DOCUMENT SEGMENT:
========================================

London, United Kingdom (March 20, 2019)—The ongoing Unites States-China trade war could significantly impact the U.S. construction industry if no deal between the two countries is reached in the coming months, says GlobalData.
Many of the Chinese goods, such as steel, aluminium and Canadian lumber, required to construct houses and other buildings in the U.S. are still subject to 10-percent tariff (since last September).
Dariana Tani, construction analyst at GlobalData, says, “Any rise in tariff rates will lead to higher costs of imported building materials. This could result in slower growth and job creation in the construction industry and affect infrastructure spending, disrupting supply chains and companies’ operations, as well as reducing investment and putting more projects and construction loans at risk.”
Chinese tariffs on U.S. products could also curtail investment in new construction projects in the U.S. For example, in October 2018, the construction of a liquefied natural gas (LNG) export-terminal project in Louisiana was put on hold by Australia’s LNG Limited after the Chinese government set a 10-percent tariff on U.S. LNG exports.
Tani adds, “Around half the value of U.S. imports consists of intermediate goods, such as raw materials, machine parts, industrial inputs and capital equipment. Most of the Chinese imports currently subject to tariffs fit this category. By increasing the tariff rate on these products, the Trump administration is, in effect, imposing a tax on U.S. contractors in the form of higher building materials costs.”
At present, local steel producers are not able to increase production to meet the demand that is being met by foreign suppliers; and as a result, contractors will experience delays in supplies if they switch to local producers.

========================================

GIVEN DATA:
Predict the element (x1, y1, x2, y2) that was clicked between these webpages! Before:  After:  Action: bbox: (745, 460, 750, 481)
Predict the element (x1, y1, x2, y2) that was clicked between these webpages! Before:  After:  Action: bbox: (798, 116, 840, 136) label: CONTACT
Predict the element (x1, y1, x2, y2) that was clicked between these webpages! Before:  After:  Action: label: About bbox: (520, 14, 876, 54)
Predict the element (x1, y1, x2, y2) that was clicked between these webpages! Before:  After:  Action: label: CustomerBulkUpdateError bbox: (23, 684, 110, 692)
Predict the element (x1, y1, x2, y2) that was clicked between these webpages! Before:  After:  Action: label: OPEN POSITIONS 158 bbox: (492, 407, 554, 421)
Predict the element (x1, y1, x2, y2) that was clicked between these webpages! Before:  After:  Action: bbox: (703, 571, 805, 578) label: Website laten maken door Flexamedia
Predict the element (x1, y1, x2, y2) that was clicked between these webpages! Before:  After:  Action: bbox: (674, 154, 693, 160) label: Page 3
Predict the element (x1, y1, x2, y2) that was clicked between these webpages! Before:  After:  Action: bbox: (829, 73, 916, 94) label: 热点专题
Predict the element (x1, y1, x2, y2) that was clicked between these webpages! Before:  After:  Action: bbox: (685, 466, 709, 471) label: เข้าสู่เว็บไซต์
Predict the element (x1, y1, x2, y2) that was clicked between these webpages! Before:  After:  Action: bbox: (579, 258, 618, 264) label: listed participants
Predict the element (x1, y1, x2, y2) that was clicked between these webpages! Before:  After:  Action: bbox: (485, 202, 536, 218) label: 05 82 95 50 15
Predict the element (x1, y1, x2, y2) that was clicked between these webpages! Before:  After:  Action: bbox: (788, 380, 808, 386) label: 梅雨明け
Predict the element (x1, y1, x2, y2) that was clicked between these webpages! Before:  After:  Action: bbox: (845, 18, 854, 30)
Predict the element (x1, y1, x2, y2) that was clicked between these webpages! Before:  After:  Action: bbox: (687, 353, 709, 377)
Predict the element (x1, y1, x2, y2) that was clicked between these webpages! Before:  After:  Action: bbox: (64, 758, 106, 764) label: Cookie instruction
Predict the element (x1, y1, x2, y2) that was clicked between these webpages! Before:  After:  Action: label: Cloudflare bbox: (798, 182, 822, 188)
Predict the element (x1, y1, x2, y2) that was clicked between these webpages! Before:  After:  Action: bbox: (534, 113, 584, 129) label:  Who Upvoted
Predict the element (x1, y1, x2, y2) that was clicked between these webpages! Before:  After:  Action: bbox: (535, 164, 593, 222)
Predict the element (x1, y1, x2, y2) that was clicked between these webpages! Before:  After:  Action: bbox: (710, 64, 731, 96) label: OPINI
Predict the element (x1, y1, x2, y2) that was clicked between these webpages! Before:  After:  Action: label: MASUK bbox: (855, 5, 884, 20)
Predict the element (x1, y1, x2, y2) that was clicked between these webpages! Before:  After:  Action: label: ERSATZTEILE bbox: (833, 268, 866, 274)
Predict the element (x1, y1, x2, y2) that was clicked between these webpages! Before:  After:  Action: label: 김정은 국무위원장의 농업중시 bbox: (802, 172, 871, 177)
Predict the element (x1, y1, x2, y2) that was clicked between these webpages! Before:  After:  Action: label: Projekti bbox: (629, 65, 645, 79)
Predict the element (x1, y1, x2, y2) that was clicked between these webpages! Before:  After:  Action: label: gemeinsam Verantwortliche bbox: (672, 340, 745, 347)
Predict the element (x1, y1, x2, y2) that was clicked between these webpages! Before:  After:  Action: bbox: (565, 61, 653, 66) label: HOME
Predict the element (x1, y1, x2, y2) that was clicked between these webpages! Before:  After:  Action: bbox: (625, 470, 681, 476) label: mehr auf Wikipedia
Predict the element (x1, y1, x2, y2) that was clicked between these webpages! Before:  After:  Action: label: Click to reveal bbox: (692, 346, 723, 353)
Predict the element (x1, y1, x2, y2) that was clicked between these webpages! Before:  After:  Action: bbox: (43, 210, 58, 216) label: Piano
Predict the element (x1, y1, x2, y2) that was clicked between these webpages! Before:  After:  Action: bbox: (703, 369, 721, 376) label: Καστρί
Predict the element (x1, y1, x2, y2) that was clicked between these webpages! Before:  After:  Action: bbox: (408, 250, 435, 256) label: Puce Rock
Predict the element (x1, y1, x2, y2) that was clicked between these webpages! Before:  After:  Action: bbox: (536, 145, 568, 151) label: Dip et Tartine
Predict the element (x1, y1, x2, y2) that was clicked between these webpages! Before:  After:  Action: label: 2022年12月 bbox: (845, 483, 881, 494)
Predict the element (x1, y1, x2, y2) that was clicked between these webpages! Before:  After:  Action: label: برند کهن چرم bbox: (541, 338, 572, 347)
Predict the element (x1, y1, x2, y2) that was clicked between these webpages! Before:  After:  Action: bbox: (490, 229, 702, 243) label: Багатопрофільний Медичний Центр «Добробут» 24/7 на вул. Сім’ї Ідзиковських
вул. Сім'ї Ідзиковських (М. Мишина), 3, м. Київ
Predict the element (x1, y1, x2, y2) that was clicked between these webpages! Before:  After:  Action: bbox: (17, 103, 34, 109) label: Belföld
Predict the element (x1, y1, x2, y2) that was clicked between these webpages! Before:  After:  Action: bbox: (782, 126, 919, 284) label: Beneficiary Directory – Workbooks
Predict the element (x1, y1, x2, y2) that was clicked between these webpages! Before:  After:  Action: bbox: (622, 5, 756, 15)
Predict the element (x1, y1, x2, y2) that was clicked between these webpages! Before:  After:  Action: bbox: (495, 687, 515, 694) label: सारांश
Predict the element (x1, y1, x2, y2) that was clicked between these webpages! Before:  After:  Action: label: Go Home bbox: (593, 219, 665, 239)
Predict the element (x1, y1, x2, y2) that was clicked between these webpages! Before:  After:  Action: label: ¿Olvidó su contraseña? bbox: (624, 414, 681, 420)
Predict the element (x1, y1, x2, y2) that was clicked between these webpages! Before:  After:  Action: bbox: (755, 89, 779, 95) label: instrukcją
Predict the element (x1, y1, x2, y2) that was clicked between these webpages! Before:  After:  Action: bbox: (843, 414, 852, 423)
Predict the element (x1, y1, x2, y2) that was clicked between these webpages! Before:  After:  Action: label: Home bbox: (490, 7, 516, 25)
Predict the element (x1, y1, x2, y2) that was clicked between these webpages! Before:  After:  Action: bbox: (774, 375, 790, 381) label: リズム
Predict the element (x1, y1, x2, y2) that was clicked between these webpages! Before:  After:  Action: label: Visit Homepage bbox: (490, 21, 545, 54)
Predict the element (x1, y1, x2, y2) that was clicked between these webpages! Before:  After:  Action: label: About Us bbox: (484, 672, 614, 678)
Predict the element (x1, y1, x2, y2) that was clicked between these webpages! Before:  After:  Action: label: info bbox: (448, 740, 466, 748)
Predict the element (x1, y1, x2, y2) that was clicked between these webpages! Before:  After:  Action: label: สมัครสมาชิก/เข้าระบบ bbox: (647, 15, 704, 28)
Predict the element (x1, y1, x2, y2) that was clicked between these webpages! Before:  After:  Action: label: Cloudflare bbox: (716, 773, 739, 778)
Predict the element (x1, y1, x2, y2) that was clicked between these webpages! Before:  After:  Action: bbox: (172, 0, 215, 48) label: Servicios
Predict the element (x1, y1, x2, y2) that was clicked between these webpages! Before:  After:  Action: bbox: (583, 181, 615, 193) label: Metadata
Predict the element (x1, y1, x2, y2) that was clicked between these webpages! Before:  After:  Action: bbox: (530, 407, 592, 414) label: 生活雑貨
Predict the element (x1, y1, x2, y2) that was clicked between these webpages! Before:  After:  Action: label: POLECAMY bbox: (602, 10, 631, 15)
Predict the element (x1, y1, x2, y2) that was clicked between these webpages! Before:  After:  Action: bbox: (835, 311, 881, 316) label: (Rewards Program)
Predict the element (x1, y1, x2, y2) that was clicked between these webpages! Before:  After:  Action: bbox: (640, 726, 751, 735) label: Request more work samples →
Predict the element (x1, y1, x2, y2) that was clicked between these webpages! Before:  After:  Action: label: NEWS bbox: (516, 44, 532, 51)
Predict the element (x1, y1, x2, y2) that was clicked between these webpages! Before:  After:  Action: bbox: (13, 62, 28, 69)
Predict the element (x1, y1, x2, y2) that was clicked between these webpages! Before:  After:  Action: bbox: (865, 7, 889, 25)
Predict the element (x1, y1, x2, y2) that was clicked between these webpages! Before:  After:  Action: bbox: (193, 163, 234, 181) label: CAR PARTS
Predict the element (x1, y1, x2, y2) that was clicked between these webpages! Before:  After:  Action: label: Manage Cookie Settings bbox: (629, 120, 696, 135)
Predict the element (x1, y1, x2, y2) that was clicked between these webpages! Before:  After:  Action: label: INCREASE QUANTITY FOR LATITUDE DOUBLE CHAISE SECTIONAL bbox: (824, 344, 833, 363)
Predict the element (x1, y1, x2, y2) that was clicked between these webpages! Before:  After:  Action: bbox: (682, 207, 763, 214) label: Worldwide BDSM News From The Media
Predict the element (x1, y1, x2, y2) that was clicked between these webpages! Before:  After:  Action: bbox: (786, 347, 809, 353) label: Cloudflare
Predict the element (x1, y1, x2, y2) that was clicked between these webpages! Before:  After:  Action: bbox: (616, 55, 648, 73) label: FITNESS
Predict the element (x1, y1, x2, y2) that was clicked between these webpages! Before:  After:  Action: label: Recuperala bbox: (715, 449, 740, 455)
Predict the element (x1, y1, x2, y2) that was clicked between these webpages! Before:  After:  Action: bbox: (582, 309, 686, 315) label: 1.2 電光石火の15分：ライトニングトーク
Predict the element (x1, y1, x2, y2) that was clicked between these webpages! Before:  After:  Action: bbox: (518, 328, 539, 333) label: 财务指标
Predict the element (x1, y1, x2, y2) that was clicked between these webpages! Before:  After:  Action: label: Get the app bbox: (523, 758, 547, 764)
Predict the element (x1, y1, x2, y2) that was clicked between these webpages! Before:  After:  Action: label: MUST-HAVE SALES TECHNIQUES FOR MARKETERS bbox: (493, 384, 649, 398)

========================================

WHAT YOU NEED TO DO:
1: In the passage on the trade war and U.S. construction, replace "Louisiana" with "Texas" and reproduce the section that begins at the words "Dariana Tani, construction" and stops after "U.S. LNG exports.".
2: According to the analyst quoted in the passage on the trade war and U.S. construction, roughly what share of the value of U.S. imports consists of intermediate goods?
3: Write a continuation of the passage on the trade war and U.S. construction, starting after its final sentence.
The lines play no part in this work.

YOUR RESPONSES:
1:
Dariana Tani, construction analyst at GlobalData, says, “Any rise in tariff rates will lead to higher costs of imported building materials. This could result in slower growth and job creation in the construction industry and affect infrastructure spending, disrupting supply chains and companies’ operations, as well as reducing investment and putting more projects and construction loans at risk.”
Chinese tariffs on U.S. products could also curtail investment in new construction projects in the U.S. For example, in October 2018, the construction of a liquefied natural gas (LNG) export-terminal project in Texas was put on hold by Australia’s LNG Limited after the Chinese government set a 10-percent tariff on U.S. LNG exports.

2: Around half.

3:
At the same time, government efforts to reduce regulatory costs are expected to lower construction costs in the long term, but not sufficiently enough to offset higher costs for building materials.
A major concern for contractors is that they may be forced to find new suppliers and pay higher prices for materials if they cannot source what they expect from existing suppliers. Contractors and subcontractors will have to incorporate higher prices and price risks into their bids. To avoid raising costs to customers, contractors could also start cutting corners in the building process, comprising the safety and durability of projects.
Tani concludes, “Even though there are signs that a trade deal between the two countries could be on the horizon, many challenges remain. The longer the existing tariffs remain in place and their effects go on, the more risk the construction industry will experience. In addition, a significant degree of policy uncertainty is threatening growth, investment and productivity in the industry, as President Trump has not yet specified what the new deadline for raising tariffs will be.”